WHAT THE TASK REQUIRES — The first line of the data below and every line after it, through the one with "Given: Click the green", must be transcribed without change.

** EXERCISE DATA follows **

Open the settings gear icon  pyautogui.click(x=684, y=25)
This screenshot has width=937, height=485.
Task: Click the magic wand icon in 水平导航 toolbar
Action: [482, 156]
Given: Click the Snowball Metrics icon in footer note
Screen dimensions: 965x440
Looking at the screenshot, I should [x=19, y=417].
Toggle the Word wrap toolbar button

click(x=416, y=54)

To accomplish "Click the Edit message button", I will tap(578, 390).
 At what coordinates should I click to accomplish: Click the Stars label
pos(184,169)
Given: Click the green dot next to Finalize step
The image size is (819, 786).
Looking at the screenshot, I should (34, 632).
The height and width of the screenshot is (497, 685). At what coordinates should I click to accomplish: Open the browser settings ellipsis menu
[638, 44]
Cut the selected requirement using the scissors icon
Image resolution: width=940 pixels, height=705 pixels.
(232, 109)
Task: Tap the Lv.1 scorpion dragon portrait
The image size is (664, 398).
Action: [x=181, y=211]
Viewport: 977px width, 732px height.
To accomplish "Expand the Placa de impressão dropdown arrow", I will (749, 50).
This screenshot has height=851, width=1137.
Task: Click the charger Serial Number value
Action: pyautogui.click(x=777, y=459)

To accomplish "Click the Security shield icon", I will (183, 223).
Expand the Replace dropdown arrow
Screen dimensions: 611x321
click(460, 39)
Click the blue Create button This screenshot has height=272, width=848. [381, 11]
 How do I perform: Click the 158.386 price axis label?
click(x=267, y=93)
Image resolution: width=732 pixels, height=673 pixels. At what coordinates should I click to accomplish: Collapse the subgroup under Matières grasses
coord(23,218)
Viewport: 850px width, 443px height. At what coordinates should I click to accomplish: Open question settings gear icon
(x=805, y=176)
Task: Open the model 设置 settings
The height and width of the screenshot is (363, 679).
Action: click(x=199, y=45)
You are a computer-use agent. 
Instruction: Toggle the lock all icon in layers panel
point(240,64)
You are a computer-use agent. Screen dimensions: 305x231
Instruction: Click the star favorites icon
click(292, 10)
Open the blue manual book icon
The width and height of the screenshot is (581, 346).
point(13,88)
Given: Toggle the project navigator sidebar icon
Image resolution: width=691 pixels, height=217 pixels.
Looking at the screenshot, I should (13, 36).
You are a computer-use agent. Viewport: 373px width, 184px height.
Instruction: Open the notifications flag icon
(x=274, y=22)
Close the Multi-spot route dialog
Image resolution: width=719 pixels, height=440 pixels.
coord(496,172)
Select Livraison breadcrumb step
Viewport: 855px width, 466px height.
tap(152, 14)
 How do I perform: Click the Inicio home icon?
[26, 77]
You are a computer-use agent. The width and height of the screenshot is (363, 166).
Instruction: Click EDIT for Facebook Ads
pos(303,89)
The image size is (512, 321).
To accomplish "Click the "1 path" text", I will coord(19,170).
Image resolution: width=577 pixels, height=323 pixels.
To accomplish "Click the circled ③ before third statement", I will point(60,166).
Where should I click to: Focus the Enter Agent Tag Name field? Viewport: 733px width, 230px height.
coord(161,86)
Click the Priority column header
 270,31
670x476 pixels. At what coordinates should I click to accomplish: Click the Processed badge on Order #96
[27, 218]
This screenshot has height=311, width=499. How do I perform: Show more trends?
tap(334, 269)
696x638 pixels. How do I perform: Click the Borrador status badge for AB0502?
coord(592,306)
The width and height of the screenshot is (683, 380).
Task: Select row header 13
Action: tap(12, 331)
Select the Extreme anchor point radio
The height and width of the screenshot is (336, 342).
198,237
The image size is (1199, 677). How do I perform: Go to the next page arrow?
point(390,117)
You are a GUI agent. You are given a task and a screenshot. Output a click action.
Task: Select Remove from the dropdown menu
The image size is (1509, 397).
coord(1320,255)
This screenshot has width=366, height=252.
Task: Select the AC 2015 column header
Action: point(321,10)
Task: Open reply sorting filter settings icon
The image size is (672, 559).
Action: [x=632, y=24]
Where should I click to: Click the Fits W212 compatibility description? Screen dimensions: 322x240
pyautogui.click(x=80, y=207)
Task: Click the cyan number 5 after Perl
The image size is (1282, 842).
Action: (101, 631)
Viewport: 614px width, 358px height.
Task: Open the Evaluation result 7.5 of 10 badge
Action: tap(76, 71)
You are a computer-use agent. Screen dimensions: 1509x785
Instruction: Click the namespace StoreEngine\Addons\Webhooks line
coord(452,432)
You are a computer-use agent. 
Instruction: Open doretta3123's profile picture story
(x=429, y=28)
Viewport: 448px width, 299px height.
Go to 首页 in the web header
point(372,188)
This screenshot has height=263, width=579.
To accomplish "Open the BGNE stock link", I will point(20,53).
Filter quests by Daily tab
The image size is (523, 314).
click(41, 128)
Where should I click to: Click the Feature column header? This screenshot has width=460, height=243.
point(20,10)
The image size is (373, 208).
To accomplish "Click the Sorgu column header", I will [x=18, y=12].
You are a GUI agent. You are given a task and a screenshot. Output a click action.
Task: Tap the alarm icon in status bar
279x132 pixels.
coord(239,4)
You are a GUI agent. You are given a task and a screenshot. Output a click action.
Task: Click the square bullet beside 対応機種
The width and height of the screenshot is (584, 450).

** End of EXERCISE DATA **

YOUR SOLUTION —
Open the settings gear icon  pyautogui.click(x=684, y=25)
This screenshot has width=937, height=485.
Task: Click the magic wand icon in 水平导航 toolbar
Action: [482, 156]
Given: Click the Snowball Metrics icon in footer note
Screen dimensions: 965x440
Looking at the screenshot, I should [x=19, y=417].
Toggle the Word wrap toolbar button

click(x=416, y=54)

To accomplish "Click the Edit message button", I will tap(578, 390).
 At what coordinates should I click to accomplish: Click the Stars label
pos(184,169)
Given: Click the green dot next to Finalize step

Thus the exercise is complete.